A SERIES of maps of Sydney's public transport network provides a compelling case for better integration of existing services, according to the Sydney Alliance, a coalition of community organisations and unions.
The maps, produced by Dr Kurt Iveson of the University of Sydney in partnership with the Sydney Alliance and released last week, comprehensively detail Sydney's access to public transport and reveal that frequency of service is a major hurdle to Sydney having a viable and equitable transport system.
Using Geographic Information Software networking tools, Dr Iveson and PhD student Laurence Troy combined three kinds of information: the road network; public transport service points (train stations, bus, ferry and light rail stops); and average frequencies of services at each point between 5am and midnight on a weekday.
The maps show which parts of Sydney are within 400 metres walking distance of public transport, and where a service comes at least every 15 minutes on average across the day. While all regions in Sydney have pockets of access to public transport of this standard, most regions outside of the inner city have significant gaps.
"Geospatial maps produced show large areas of our city lack easy access to public transport at the frequency needed to get commuters where they need to go," said Sydney Alliance Coalition Director Amanda Tattersall.
Dr Tattersall said fixing the gaps in the maps needs to be a priority for the NSW Government, not just the big ticket multi-million dollar infrastructure proposals.

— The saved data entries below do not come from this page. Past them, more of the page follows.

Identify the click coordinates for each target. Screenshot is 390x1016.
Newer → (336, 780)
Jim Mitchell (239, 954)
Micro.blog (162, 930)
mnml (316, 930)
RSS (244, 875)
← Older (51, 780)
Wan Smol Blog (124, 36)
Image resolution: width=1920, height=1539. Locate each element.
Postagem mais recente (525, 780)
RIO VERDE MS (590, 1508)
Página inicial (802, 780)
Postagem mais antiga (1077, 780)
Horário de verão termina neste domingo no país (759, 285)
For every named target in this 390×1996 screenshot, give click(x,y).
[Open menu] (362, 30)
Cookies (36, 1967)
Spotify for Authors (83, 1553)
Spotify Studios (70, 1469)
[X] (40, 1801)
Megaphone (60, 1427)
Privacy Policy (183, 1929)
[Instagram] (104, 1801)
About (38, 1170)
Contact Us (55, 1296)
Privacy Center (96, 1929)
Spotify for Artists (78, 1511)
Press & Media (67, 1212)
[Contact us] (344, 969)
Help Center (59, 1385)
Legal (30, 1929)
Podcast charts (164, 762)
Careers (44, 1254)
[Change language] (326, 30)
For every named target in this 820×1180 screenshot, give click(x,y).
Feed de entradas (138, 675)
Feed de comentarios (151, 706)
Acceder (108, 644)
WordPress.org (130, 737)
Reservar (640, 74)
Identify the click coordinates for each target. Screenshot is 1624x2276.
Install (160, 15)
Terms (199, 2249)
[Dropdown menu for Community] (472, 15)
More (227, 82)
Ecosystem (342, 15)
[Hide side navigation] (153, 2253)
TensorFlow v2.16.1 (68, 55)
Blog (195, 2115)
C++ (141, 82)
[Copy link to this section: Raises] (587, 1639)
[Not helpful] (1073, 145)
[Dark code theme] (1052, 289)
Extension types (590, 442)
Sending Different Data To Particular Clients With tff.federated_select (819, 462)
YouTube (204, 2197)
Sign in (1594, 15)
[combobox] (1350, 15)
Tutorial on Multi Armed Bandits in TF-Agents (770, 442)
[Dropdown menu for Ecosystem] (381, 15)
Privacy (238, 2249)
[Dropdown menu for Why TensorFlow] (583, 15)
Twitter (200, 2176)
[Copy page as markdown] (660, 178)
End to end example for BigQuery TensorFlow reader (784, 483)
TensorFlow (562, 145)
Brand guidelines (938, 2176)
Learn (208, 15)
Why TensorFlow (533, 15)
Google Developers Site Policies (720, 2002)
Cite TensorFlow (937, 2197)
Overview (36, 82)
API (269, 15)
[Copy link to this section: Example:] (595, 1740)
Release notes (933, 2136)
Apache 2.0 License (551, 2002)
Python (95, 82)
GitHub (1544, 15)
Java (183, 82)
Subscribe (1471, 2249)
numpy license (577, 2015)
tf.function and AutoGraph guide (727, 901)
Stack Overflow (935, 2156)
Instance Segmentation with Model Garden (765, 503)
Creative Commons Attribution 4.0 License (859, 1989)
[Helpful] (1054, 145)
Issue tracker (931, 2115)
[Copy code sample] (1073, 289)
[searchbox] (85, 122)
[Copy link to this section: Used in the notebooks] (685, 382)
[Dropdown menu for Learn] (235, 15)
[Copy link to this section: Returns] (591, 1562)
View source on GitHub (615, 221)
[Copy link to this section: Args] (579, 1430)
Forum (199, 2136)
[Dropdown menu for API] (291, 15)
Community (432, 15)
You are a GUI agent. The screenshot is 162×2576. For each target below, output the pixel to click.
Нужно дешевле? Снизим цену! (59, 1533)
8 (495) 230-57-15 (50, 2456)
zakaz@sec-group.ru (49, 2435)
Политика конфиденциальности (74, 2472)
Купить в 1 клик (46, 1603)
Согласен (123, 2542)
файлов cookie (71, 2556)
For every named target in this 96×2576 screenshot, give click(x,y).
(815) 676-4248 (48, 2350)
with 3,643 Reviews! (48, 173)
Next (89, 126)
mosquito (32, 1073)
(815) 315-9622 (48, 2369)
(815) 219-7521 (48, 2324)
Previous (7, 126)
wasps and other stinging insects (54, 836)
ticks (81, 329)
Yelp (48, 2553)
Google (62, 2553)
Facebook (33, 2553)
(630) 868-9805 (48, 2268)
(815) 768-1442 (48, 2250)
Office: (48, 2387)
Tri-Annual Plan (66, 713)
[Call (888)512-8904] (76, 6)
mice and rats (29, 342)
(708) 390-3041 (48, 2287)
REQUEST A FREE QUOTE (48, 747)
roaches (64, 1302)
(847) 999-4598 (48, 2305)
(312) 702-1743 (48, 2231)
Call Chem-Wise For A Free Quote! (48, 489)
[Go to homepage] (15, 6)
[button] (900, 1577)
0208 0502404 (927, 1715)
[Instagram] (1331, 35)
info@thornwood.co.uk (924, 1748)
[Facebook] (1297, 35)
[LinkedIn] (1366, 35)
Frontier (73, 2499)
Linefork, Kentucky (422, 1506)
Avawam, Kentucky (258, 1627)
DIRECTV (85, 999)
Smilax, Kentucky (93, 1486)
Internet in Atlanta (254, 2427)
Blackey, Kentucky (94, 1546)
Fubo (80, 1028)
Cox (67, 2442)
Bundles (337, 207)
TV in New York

Dr Iveson, who is also Co-Chair of the Sydney Alliance Transport Research Action team, said the city's public transport system has to offer an integrated and flexible network across the entire city, throughout the day, seven days a week.
"So what we really need is a 'forget the timetable' frequency – which means as many people as possible having access to some form of public transport within 400 metres walk that comes at least every 15 minutes," Dr Iveson said.
"Good public transport contributes to social inclusion and a better environment. While major infrastructure projects are important, right now we can improve frequencies and better integrate existing services in the Sydney transport network to make a real difference to people's lives."